### N-Grams Implementation for DGA detection

- Concept: we want to teach the algorithm what should be “expected” as far as character combinations
- We do that by figuring out what n-grams appear in legitimate domains and then calculate the difference

Reference:
1. [Stanford CS224n - Using nGrams for probabilistic langauge modeling](https://www.youtube.com/watch?v=dkUtavsPqNA)

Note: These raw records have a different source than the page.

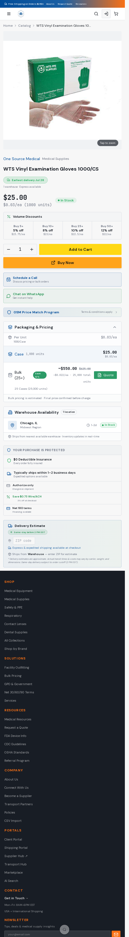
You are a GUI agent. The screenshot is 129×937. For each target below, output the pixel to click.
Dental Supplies (16, 632)
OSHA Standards (16, 752)
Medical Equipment (18, 591)
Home (8, 25)
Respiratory (13, 616)
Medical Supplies (55, 159)
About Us (50, 4)
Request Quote (65, 4)
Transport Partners (18, 804)
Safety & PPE (13, 607)
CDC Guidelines (15, 744)
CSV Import (13, 821)
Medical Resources (17, 719)
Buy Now (62, 262)
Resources (81, 4)
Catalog (24, 25)
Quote (105, 375)
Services (10, 700)
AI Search (11, 881)
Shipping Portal (16, 848)
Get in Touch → (16, 898)
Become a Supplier (18, 796)
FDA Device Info (15, 736)
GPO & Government (18, 684)
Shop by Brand (15, 649)
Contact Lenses (15, 624)
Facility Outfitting (16, 667)
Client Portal (13, 839)
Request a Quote (16, 727)
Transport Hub (15, 864)
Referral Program (16, 761)
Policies (9, 812)
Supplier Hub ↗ (16, 856)
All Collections (14, 640)
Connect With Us (16, 788)
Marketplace (13, 872)
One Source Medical (21, 158)
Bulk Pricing (13, 676)
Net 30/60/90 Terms (19, 692)
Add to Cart (80, 249)
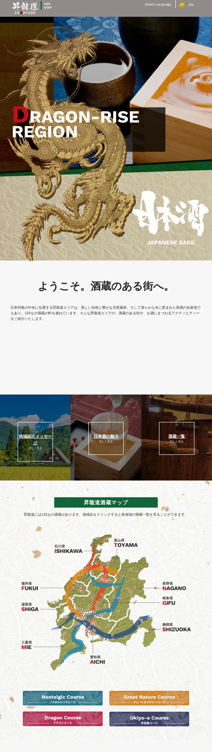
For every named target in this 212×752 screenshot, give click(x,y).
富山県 (125, 542)
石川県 (68, 549)
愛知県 (98, 659)
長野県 (176, 586)
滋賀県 (31, 607)
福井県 (31, 587)
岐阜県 (176, 601)
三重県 (29, 645)
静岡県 (176, 627)
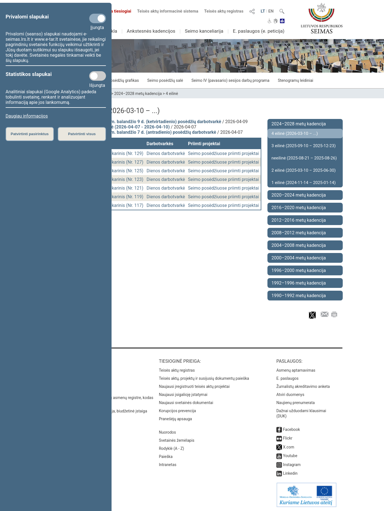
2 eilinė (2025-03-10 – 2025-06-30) (304, 170)
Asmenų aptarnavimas (295, 370)
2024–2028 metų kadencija (138, 93)
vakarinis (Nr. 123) (125, 179)
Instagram (292, 464)
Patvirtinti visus (82, 134)
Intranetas (168, 464)
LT (263, 11)
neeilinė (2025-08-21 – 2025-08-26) (304, 158)
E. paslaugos (287, 378)
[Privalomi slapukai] (97, 18)
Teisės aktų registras (223, 11)
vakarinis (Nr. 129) (125, 153)
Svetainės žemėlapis (176, 440)
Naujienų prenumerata (295, 402)
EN (271, 11)
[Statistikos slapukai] (97, 76)
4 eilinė (172, 93)
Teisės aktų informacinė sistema (167, 11)
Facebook (291, 429)
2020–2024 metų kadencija (299, 195)
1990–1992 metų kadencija (299, 295)
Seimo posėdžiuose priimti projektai (223, 153)
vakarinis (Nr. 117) (125, 205)
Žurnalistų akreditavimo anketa (303, 386)
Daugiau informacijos (27, 116)
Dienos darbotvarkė (166, 153)
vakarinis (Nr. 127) (125, 162)
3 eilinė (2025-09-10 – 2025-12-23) (304, 145)
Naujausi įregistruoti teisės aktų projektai (194, 386)
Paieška (166, 456)
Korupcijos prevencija (177, 411)
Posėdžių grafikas (123, 80)
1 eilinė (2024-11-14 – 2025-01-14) (304, 182)
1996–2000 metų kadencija (299, 270)
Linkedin (290, 473)
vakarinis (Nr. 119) (125, 196)
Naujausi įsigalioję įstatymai (183, 394)
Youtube (290, 455)
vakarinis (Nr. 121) (125, 188)
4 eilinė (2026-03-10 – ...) (295, 133)
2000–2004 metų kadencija (299, 258)
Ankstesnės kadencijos (151, 31)
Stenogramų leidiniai (295, 80)
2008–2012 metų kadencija (299, 232)
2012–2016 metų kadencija (299, 220)
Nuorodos (167, 432)
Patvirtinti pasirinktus (30, 134)
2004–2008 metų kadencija (299, 245)
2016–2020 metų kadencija (299, 207)
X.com (288, 447)
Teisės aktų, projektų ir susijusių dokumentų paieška (204, 378)
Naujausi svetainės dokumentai (186, 402)
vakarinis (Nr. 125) (125, 170)
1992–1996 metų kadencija (299, 283)
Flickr (288, 438)
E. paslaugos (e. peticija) (258, 31)
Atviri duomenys (290, 394)
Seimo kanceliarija (204, 31)
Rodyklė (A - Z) (171, 448)
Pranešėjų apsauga (175, 419)
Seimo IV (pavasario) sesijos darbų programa (230, 80)
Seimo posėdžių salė (165, 80)
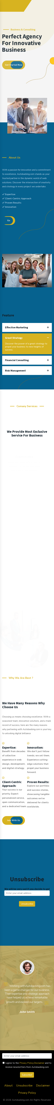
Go (8, 220)
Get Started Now (13, 65)
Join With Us (13, 820)
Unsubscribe (24, 1085)
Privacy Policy (26, 1063)
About (8, 1085)
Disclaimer (39, 1063)
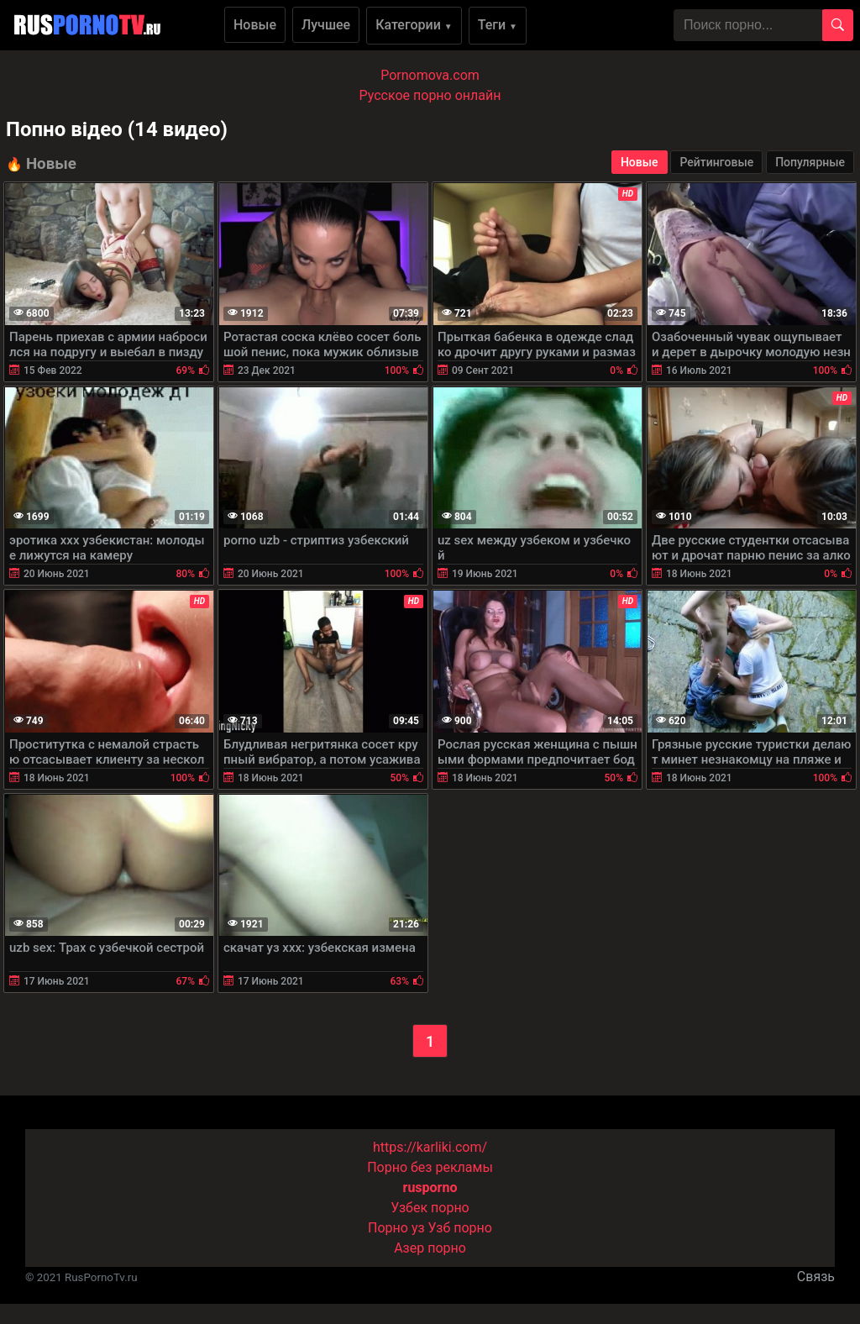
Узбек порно (430, 1208)
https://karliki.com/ (430, 1147)
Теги (497, 25)
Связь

The goal in probabilistic modeling

In [2]:
# Setup
import sklearn.feature_extraction
import pandas as pd
import numpy as np
import pylab
import tldextract
import numpy as np

from IPython.core.display import display, HTML
display(HTML("<style>.container { width:100% !important; }</style>"))

# Set default pylab parameters to figure
pylab.rcParams['figure.figsize'] = (14.0, 5.0)
pylab.rcParams['axes.grid'] = True

#### Prepare legit dataset

In [3]:
alexa_dataframe = pd.read_csv('data/alexa_100k.csv', names=['rank','uri'], header=None, encoding='utf-8')

def domain_extract(uri):
    ext = tldextract.extract(uri)
    if (not ext.suffix):
        return np.nan
    else:
        return ext.domain
    
alexa_dataframe['domain'] = alexa_dataframe['uri'].apply(domain_extract)
del alexa_dataframe['rank'], alexa_dataframe['uri']
alexa_dataframe.dropna(inplace=True)
alexa_dataframe.drop_duplicates(inplace=True)
alexa_dataframe['class'] = 'legit'
# Shuffle the data (important for training/testing)
alexa_dataframe = alexa_dataframe.reindex(np.random.permutation(alexa_dataframe.index))
alexa_total = alexa_dataframe.shape[0]
print('Total Alexa domains %d' % alexa_total)
# Create a holdout set of 10% of the total alexa domains
split = int(0.1 * alexa_total)
hold_out_alexa, alexa_dataframe = alexa_dataframe[:split], alexa_dataframe[split:]
print('Number of training Alexa domains: %d' % alexa_dataframe.shape[0])
alexa_dataframe.head()

Total Alexa domains 91377
Number of training Alexa domains: 82240


Unnamed: 0,domain,class
93422,ufs-online,legit
63122,suratdiamond,legit
32013,ivpaste,legit
87578,excelwithbusiness,legit
94832,whos,legit


#### Prepare DGA dataset

In [4]:
# Read in the DGA domains
dga_dataframe = pd.read_csv('data/dga_domains.txt', names=['raw_domain'], header=None, encoding='utf-8')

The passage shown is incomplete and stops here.